• Given entries:
■ ■ ■
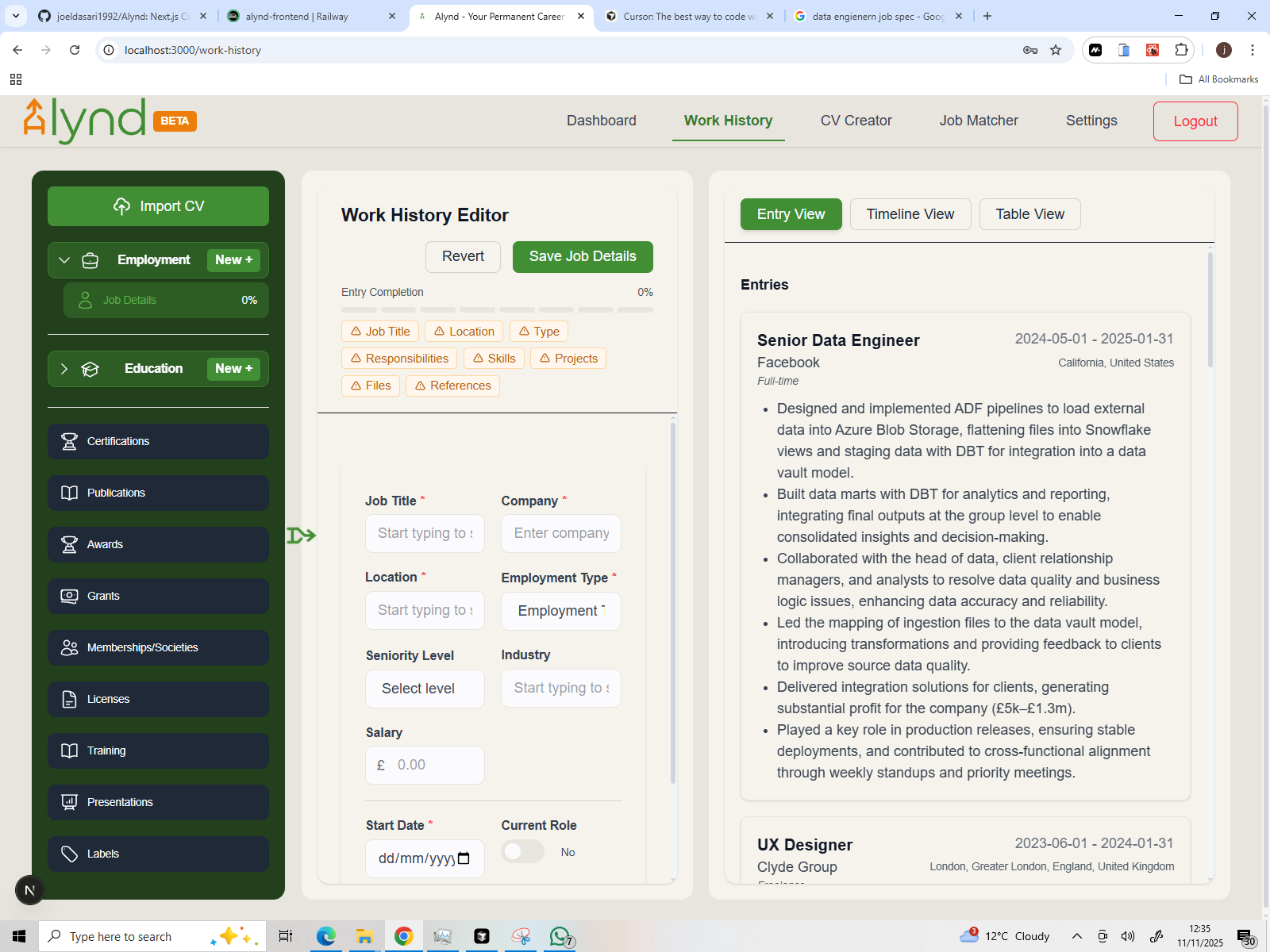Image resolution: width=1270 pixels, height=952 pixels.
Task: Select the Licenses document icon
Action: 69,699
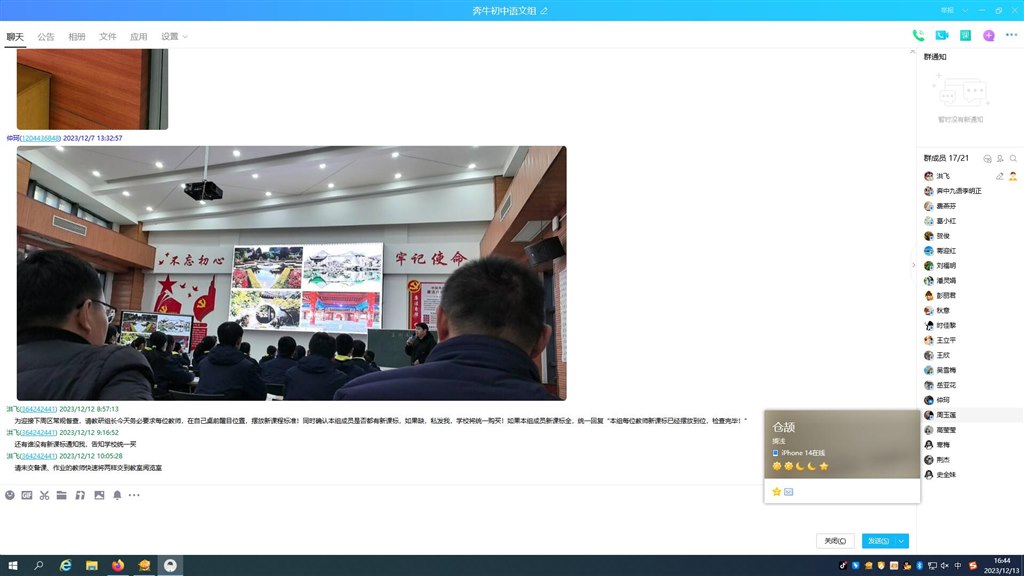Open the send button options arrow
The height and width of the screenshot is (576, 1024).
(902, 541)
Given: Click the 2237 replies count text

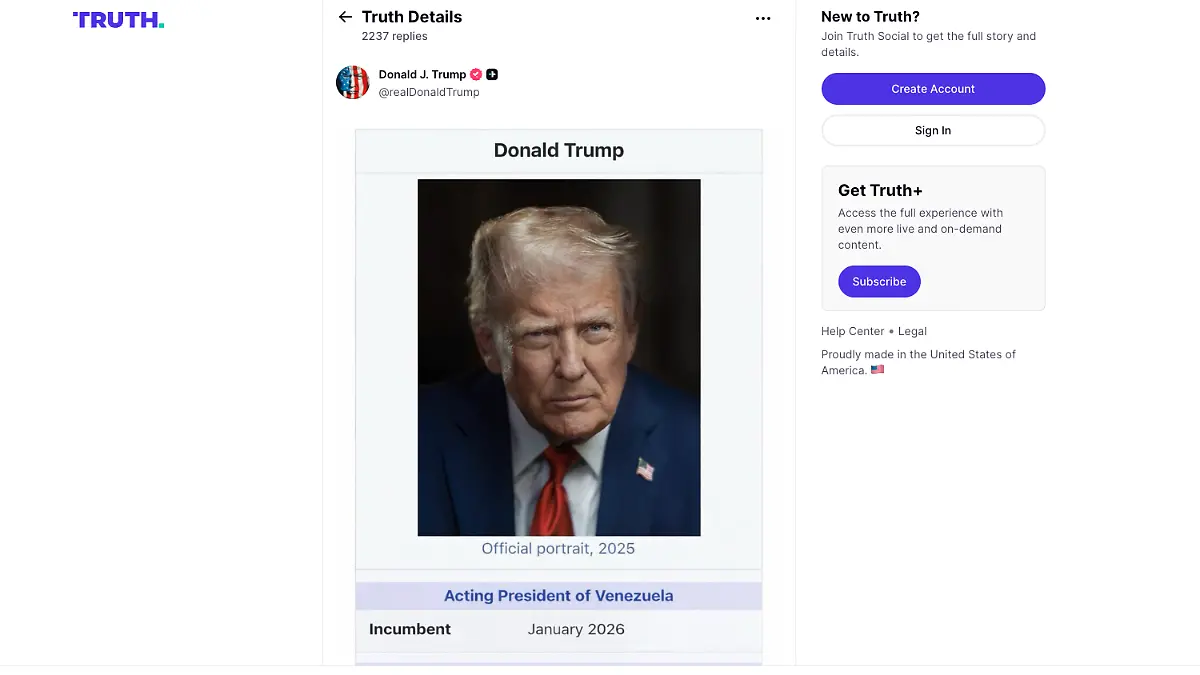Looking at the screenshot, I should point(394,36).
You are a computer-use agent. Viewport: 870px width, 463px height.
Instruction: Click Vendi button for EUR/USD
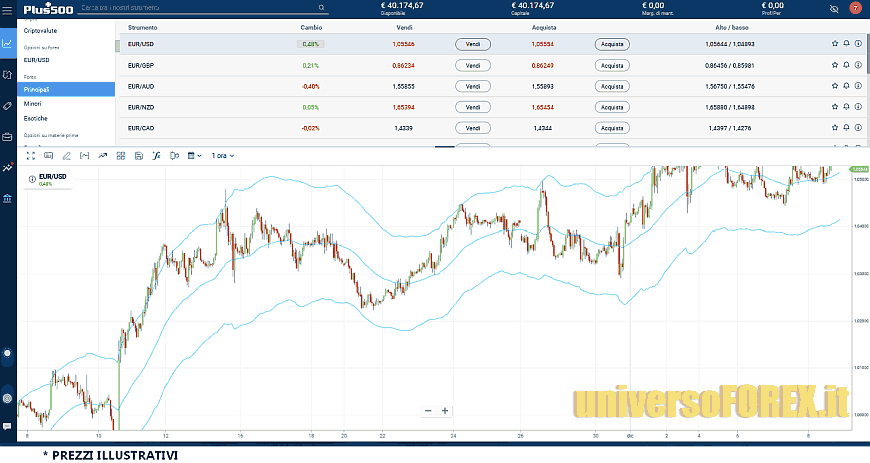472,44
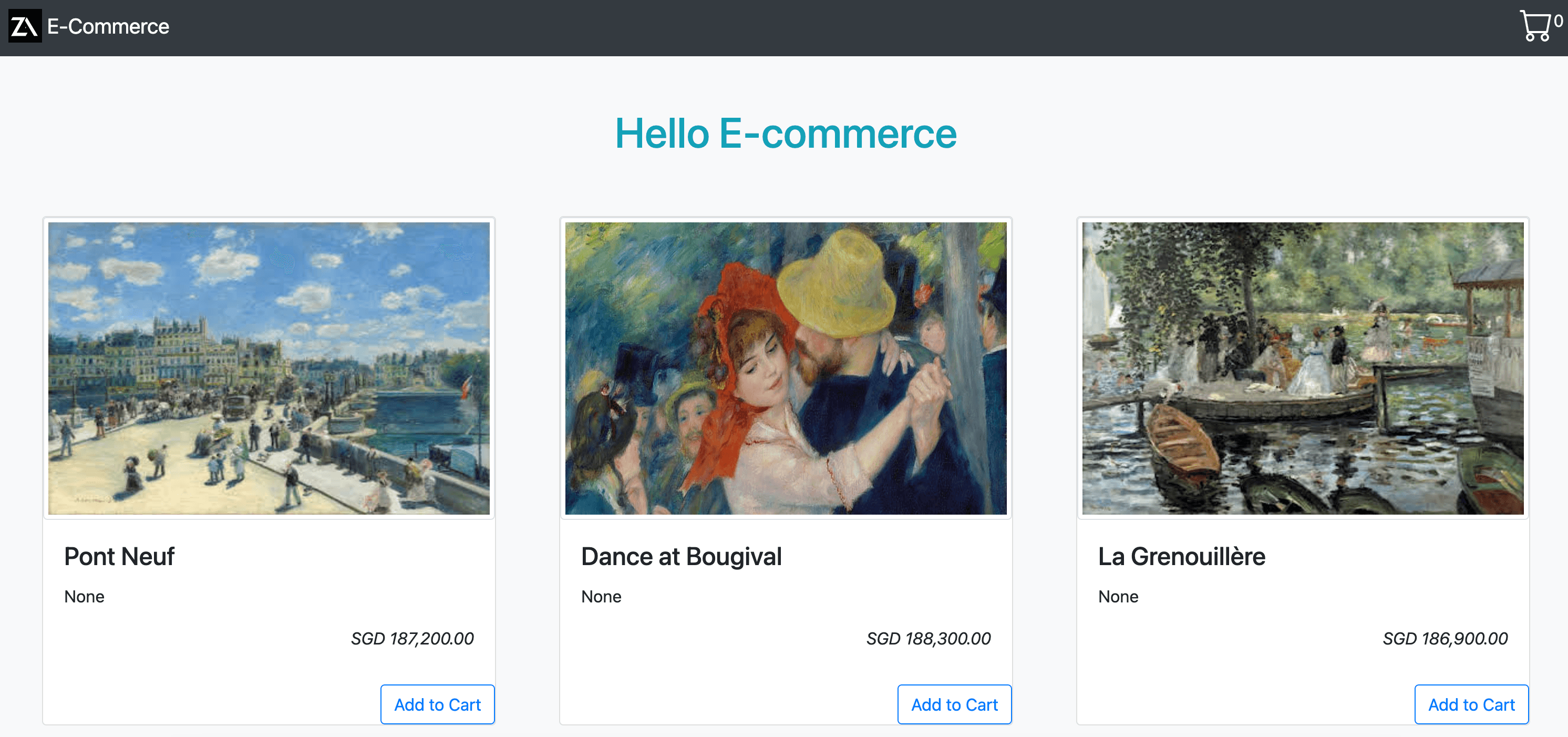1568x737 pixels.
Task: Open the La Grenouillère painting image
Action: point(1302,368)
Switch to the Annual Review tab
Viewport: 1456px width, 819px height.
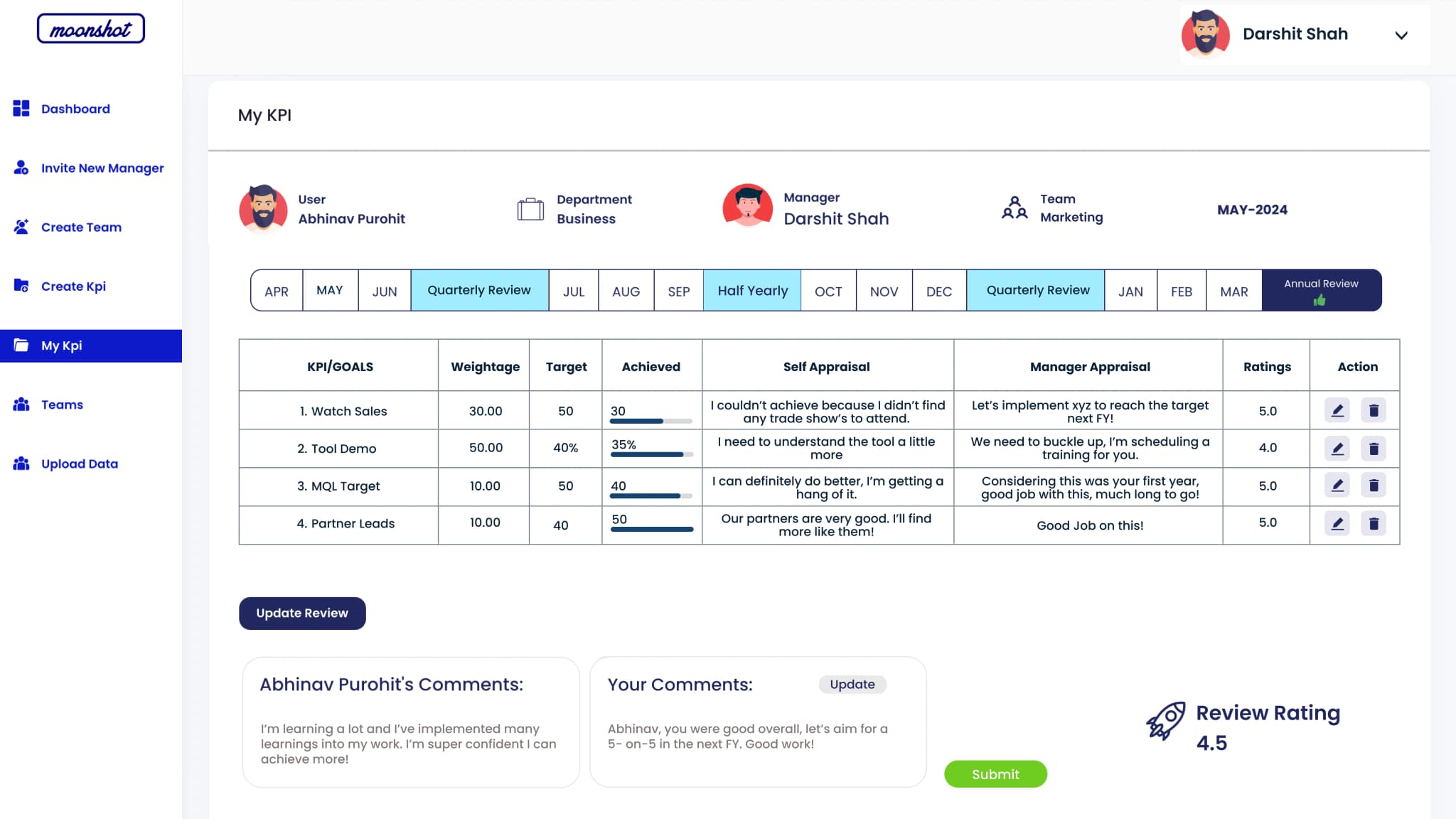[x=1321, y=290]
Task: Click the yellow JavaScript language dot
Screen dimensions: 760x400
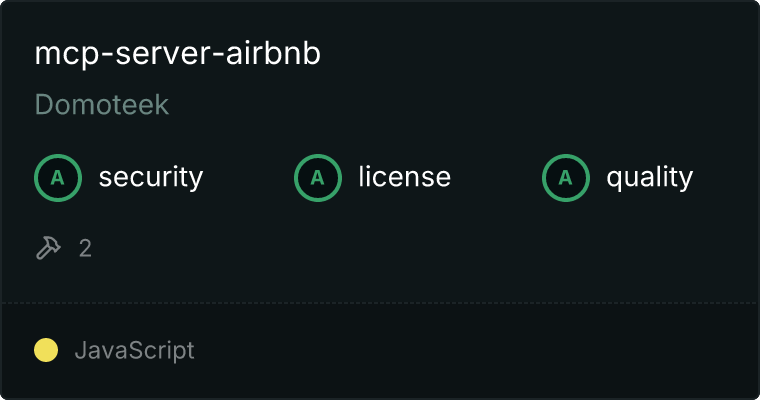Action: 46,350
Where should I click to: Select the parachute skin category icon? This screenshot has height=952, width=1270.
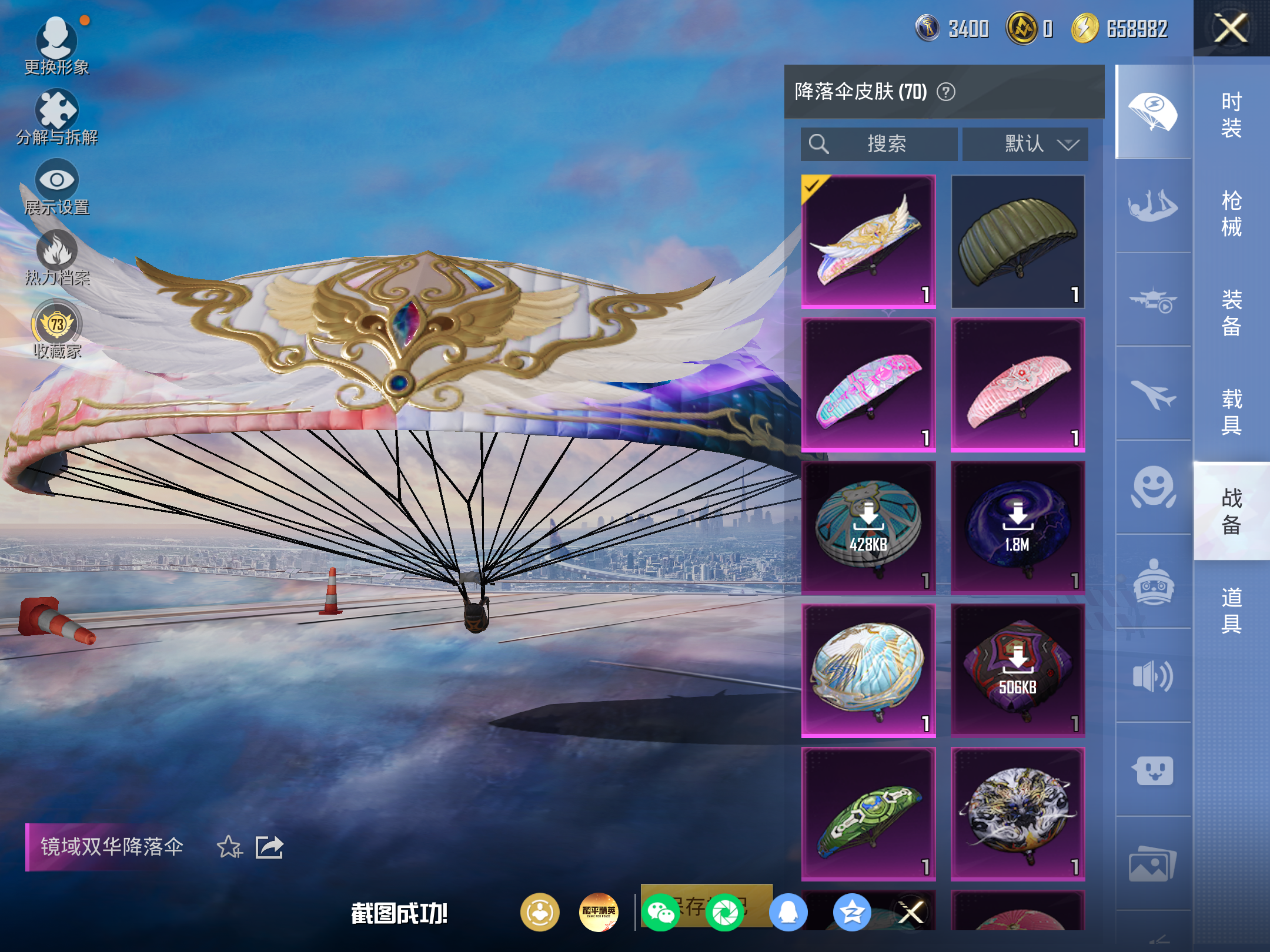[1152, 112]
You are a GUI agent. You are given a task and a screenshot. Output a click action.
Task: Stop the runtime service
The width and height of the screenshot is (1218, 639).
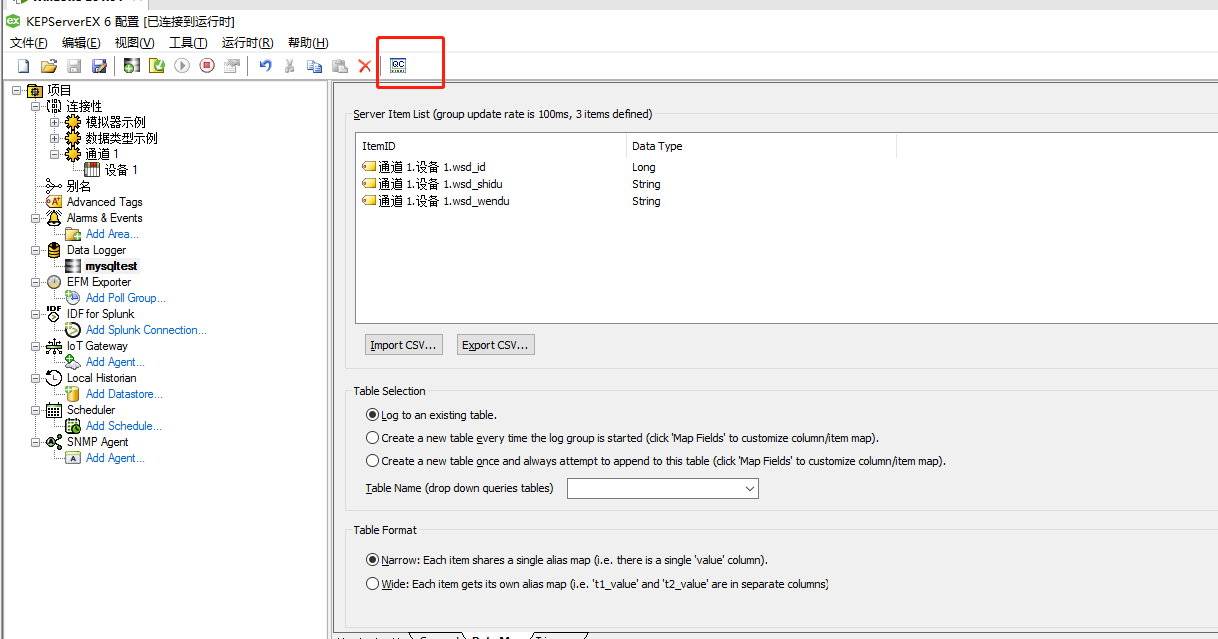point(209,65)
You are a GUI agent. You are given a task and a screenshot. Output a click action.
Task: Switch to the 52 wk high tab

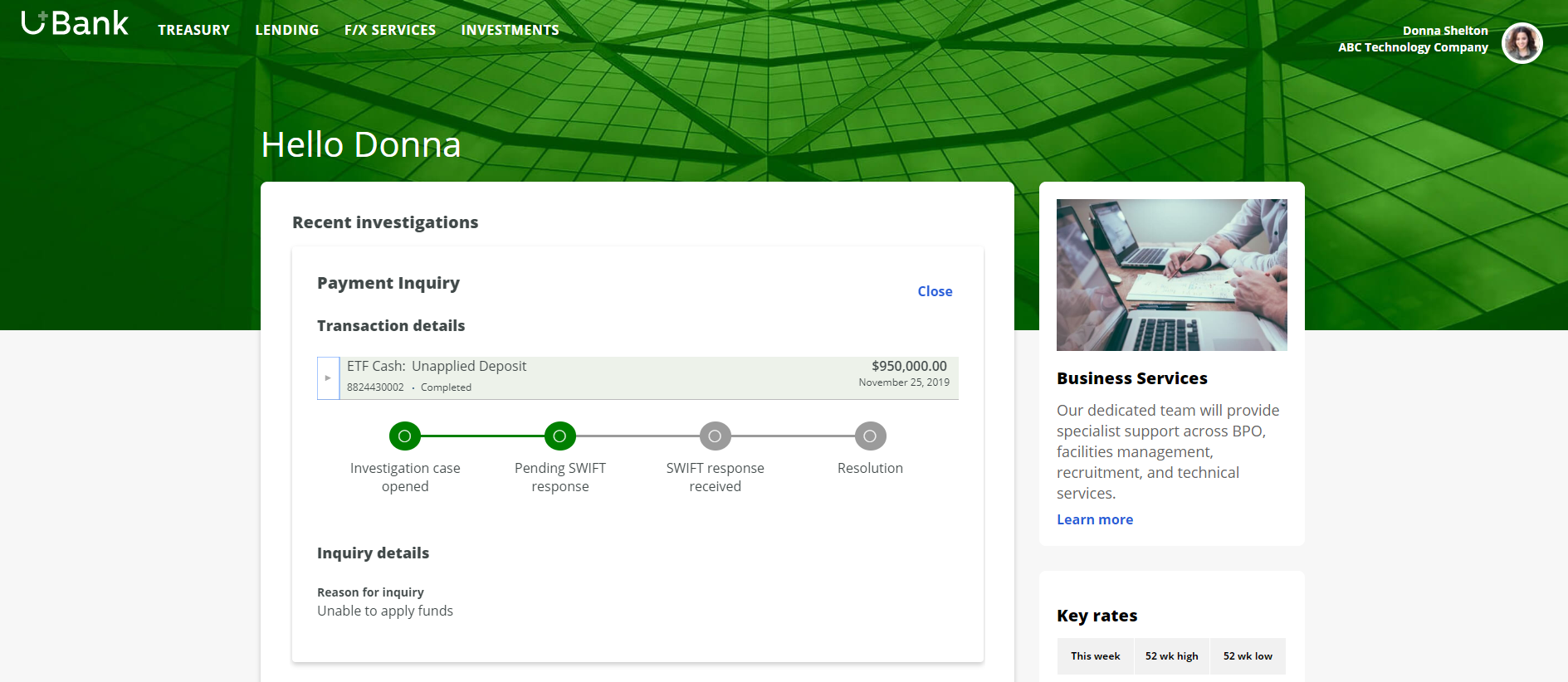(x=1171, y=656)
■ ■ ■
• Required task: Duplicate the entries above, starting with the line that contains "You are a computer-use" and going on through the end of the entries. Leave the pictures out.

• In response:
You are a computer-use agent. Viewport: 870px width, 463px height.
Instruction: Click Vendi button for EUR/USD
472,44
1568x737 pixels.
Task: Open the La Grenouillère painting image
Action: point(1302,368)
Switch to the Annual Review tab
Viewport: 1456px width, 819px height.
[x=1321, y=290]
Task: Click the yellow JavaScript language dot
Screen dimensions: 760x400
Action: 46,350
Where should I click to: Select the parachute skin category icon? This screenshot has height=952, width=1270.
[1152, 112]
You are a GUI agent. You are given a task and a screenshot. Output a click action.
Task: Stop the runtime service
The width and height of the screenshot is (1218, 639).
point(209,65)
You are a GUI agent. You are given a task and a screenshot. Output a click action.
Task: Switch to the 52 wk high tab

(x=1171, y=656)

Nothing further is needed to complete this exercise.